▶ _How to complete this task_
Among the entries below, please show each line that carries the word "computer".

[Source data]
▬▬▬▬▬▬▬▬▬▬

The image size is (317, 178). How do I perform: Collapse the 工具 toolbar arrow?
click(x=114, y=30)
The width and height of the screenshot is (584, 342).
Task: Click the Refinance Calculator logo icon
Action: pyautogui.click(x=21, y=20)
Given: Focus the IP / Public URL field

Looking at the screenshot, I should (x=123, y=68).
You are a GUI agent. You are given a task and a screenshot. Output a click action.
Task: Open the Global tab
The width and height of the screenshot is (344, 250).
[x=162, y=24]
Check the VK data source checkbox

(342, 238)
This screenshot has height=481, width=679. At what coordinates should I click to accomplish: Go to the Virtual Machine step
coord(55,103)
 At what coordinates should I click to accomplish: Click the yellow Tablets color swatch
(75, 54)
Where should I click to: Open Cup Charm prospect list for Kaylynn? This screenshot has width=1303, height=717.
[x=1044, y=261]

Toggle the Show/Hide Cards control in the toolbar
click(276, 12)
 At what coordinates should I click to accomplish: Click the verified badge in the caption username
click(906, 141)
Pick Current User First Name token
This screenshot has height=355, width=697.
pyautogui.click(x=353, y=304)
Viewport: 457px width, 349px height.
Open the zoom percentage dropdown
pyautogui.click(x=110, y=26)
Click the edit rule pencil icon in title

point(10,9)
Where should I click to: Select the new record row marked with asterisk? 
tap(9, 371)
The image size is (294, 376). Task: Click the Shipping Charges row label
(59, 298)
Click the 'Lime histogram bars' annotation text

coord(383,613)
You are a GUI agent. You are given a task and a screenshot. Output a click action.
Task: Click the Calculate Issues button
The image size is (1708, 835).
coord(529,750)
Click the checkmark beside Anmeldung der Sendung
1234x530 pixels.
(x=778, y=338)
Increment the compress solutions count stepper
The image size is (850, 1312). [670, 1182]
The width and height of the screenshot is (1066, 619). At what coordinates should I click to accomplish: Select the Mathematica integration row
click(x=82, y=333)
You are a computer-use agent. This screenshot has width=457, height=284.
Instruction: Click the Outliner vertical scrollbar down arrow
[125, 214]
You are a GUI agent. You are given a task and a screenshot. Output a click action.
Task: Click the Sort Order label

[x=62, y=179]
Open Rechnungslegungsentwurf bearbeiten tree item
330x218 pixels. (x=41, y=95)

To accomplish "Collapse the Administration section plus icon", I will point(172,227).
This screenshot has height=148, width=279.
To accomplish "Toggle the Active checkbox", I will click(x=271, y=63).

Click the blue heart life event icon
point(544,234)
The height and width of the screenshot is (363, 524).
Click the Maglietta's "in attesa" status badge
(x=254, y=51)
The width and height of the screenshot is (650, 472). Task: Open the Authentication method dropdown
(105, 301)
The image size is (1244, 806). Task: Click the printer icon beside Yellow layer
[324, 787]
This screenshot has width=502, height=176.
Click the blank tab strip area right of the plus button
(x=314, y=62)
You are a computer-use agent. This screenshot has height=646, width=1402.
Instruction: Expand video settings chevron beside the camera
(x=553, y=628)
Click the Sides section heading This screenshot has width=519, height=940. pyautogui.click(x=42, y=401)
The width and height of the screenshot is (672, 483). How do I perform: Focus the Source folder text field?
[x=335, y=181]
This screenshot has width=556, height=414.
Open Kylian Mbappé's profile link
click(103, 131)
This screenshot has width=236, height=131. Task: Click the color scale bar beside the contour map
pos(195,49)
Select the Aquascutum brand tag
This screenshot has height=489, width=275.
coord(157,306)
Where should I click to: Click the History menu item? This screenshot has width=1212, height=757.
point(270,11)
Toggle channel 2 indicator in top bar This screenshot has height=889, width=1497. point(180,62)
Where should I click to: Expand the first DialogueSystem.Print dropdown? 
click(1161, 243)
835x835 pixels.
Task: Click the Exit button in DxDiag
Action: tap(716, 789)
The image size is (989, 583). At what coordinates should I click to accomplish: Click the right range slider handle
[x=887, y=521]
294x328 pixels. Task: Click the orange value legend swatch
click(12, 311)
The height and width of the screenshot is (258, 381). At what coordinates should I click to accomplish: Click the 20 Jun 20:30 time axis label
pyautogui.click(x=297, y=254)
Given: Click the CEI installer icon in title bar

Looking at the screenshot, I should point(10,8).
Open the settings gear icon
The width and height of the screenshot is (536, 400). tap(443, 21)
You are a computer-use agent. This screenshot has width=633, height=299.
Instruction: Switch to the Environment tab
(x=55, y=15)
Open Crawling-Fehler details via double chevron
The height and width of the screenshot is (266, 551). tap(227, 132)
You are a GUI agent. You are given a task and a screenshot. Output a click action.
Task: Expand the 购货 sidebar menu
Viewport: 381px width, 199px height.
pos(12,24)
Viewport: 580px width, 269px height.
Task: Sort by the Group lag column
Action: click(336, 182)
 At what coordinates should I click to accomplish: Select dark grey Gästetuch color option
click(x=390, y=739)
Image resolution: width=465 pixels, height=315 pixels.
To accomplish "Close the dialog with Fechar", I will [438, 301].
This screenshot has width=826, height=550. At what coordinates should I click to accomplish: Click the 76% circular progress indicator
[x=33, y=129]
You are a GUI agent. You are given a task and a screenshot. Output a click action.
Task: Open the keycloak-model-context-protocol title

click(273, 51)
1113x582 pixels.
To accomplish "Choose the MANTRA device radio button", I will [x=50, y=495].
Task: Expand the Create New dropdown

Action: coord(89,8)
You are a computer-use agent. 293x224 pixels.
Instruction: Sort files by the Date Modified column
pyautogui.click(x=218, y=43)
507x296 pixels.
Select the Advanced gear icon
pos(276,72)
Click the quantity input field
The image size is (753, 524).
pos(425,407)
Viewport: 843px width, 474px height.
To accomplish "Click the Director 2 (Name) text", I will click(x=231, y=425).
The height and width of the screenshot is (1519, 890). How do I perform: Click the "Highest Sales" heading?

▬▬▬▬▬▬▬▬▬▬

▶ _Task answer_
You are a computer-use agent. This screenshot has width=457, height=284.
You are a computer-use agent. This screenshot has height=646, width=1402.
You are a computer-use agent. This screenshot has width=633, height=299.
You are a computer-use agent. 293x224 pixels.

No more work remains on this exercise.